The Problem with Classical RAG
In many user-facing applications, such as documentation search or user manuals, the goal is to retrieve relevant text while matching user intent. Traditional RAG (Retrieval-Augmented Generation) approaches combine text indexing through embeddings with semantic search, but this creates a fundamental problem: we are indexing the answers, not the questions.
Classical RAG indexes answer passages rather than user queries, creating potential misalignment. When a user phrases their question differently than how the answer was originally represented in the index, relevance suffers.
The Solution: ICT-QEI
ICT-QEI (Inverse Cloze Task for Question-Embedding Indexing) represents a paradigm shift in how we approach document retrieval.
Inverse Cloze Task (ICT)
Text becomes a source for generating questions rather than storing passages. Models learn to associate generated questions with corresponding answer text. This inverts the traditional approach where we store answers and hope queries match.
Question-based Retrieval
The index is built from generated questions. User queries search for semantically similar questions and retrieve matching answer passages. The key advantage is that both queries and indexed content are expressed as questions, improving alignment with user intent.
Key Challenges
Two primary difficulties emerge when implementing this approach:
1. Chunking Strategy
Text must be split logically and contextually, not merely by size. Poor chunking leads to questions that don't capture the full context of the answer.
2. LLM Generation Cost
Producing diverse, quality questions requires significant inference investment.

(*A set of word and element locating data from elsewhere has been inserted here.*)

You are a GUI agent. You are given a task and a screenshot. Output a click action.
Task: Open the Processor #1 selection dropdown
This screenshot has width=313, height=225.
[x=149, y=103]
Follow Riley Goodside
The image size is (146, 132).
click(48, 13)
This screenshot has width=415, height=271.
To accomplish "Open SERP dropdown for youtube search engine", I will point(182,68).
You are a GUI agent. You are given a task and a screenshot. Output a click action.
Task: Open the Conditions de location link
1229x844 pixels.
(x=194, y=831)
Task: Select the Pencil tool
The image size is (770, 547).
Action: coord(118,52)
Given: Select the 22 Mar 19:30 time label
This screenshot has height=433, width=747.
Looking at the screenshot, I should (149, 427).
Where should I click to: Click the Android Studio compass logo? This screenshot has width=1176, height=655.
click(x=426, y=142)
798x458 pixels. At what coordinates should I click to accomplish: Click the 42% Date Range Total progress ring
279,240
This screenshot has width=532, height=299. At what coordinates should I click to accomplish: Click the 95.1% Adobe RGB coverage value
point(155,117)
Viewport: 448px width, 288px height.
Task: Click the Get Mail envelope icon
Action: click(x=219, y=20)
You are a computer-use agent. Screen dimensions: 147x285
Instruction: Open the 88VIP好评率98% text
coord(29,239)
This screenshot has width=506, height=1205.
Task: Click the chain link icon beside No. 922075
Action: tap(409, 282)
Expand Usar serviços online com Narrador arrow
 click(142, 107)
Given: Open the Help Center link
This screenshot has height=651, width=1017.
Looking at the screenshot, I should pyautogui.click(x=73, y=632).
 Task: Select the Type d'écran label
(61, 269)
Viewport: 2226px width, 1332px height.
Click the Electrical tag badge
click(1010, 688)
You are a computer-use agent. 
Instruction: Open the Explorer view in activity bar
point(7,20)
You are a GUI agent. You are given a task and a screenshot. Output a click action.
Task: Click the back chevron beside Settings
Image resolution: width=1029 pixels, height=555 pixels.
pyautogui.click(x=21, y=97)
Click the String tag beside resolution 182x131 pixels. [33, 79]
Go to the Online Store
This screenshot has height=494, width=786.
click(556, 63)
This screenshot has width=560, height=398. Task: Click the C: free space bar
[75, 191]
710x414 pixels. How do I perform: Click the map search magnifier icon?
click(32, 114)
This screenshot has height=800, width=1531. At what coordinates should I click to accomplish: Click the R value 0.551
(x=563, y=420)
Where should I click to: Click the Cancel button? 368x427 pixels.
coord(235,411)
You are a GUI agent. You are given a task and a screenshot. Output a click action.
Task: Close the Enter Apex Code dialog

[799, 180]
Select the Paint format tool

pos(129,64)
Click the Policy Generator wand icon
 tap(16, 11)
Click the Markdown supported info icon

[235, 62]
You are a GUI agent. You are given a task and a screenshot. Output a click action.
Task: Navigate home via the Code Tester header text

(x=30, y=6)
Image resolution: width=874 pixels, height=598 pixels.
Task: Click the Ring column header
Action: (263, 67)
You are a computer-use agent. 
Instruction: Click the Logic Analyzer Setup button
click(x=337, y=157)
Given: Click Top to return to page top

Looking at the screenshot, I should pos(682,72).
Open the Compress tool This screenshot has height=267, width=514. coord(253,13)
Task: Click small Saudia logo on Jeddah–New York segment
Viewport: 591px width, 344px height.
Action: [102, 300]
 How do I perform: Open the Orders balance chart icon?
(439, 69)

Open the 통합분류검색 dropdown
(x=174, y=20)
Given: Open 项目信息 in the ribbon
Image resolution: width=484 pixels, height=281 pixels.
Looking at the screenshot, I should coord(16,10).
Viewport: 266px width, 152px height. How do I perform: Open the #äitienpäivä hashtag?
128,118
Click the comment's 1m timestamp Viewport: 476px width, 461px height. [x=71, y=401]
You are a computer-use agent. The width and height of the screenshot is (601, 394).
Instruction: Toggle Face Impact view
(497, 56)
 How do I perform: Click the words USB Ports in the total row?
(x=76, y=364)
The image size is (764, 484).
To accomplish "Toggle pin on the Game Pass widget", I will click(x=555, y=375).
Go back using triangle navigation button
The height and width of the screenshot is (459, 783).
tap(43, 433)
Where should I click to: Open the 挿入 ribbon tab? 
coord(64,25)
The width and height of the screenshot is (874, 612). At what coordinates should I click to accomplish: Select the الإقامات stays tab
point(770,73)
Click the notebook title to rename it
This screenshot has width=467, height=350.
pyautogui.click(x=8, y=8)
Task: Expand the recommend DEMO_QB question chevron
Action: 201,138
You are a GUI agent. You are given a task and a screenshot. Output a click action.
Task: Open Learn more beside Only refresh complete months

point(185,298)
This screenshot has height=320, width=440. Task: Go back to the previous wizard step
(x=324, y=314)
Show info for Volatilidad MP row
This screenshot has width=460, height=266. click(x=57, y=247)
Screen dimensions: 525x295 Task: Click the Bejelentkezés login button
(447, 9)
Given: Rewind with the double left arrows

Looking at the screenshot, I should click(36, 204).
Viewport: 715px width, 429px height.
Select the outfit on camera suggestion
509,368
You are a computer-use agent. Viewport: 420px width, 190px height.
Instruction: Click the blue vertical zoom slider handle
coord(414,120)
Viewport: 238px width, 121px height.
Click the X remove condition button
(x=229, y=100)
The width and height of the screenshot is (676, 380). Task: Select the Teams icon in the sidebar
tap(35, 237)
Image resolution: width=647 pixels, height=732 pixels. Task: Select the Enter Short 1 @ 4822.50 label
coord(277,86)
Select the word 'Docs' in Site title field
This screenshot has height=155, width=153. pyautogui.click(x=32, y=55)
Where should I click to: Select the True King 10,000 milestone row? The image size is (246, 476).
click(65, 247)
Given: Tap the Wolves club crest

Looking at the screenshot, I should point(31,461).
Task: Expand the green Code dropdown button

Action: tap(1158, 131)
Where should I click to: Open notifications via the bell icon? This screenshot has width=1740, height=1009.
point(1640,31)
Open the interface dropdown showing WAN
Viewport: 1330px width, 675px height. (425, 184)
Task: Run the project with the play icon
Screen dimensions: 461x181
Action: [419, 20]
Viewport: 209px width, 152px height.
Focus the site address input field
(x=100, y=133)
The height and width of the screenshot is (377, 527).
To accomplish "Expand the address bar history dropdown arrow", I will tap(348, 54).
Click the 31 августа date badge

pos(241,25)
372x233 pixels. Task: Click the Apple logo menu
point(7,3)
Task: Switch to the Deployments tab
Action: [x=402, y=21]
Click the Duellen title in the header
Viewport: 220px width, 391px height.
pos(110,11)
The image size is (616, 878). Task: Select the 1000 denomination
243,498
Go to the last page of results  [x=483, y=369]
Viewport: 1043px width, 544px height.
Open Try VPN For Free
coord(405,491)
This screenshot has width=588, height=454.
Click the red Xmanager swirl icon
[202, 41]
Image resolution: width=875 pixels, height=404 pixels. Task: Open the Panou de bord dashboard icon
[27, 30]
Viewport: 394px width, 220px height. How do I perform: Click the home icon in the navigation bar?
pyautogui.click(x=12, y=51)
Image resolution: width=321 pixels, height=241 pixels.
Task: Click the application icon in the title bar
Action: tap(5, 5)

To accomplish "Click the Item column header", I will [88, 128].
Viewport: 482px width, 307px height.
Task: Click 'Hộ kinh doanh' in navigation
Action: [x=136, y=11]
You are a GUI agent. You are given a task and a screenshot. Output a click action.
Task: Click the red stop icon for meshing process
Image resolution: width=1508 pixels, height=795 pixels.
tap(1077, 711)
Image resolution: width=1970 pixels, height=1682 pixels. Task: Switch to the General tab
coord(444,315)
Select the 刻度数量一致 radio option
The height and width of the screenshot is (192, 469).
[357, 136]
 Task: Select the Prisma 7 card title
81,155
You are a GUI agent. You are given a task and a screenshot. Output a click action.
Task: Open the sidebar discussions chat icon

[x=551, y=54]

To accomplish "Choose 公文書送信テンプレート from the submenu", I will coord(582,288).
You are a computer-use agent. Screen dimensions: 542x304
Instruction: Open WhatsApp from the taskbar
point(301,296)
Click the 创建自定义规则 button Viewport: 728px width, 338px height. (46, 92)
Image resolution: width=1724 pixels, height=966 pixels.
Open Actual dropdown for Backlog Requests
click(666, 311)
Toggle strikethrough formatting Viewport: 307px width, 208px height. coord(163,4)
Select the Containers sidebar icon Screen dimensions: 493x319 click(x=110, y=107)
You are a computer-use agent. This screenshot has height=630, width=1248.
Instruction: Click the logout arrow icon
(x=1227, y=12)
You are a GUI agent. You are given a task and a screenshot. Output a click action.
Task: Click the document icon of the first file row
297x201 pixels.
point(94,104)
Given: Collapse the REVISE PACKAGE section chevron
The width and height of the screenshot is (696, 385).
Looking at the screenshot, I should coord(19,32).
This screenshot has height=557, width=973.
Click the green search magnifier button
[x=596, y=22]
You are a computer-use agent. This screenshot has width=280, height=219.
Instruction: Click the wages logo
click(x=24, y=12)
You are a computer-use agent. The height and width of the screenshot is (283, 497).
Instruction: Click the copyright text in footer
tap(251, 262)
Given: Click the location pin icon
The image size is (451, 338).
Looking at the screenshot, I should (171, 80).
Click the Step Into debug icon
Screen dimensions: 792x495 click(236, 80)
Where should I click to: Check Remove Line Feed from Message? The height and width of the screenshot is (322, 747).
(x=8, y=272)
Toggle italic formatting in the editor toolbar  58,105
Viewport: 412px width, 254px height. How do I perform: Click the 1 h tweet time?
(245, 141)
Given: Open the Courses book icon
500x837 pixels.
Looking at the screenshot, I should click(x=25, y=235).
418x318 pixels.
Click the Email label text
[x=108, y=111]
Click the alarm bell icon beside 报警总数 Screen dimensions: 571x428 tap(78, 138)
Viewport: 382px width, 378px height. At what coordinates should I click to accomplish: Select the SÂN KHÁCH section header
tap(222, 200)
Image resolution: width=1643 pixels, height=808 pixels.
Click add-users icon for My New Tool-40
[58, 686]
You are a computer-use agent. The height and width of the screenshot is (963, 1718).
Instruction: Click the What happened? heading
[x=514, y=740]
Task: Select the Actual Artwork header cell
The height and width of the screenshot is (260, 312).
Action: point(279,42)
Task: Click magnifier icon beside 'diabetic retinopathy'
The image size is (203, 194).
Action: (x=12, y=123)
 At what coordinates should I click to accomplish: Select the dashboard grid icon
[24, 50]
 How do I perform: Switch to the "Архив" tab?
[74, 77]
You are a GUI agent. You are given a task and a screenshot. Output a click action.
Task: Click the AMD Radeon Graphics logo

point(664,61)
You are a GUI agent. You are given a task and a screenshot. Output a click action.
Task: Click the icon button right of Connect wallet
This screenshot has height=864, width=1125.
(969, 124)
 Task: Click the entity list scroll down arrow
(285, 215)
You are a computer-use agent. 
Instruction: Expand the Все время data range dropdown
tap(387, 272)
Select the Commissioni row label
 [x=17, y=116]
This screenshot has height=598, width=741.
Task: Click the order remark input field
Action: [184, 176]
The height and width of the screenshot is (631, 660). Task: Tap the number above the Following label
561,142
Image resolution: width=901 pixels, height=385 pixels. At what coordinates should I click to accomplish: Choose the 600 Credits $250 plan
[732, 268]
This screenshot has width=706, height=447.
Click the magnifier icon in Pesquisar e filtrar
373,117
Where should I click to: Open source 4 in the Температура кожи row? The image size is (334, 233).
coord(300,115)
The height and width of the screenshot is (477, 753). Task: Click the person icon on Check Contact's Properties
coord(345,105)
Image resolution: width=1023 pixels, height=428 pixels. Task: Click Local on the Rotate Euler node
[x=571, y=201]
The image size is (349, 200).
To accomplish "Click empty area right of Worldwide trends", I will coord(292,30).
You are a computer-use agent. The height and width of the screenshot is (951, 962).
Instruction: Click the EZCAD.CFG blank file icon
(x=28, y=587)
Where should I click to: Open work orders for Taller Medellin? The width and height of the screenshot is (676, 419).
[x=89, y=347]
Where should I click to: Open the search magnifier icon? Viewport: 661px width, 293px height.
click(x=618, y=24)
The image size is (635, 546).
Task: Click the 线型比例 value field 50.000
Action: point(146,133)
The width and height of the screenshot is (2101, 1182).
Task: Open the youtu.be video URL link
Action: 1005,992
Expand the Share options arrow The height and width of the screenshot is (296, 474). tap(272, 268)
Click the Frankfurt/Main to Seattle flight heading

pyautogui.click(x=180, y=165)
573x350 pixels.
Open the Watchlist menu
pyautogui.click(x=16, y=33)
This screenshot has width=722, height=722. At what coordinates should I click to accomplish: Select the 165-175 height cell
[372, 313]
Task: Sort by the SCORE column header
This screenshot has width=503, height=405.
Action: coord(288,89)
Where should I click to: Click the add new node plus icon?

Each chunk needs multiple questions to cover different ways users might ask about the content.
When to Use This Approach
Question-based indexing is recommended for high-value structured documents like contracts or compliance manuals, where preprocessing costs justify improved retrieval precision. For casual documentation or frequently changing content, classical RAG may still be more practical.
The investment in preprocessing pays off when:
- Document accuracy is critical (legal, compliance, medical)
- Users ask questions in varied and unpredictable ways
- The corpus is relatively stable over time
- Failed retrievals have significant business impact
Conclusion
The shift from answer-based to question-based indexing represents an important evolution in RAG systems. By aligning the index structure with how users actually query, we can significantly improve retrieval accuracy for critical applications.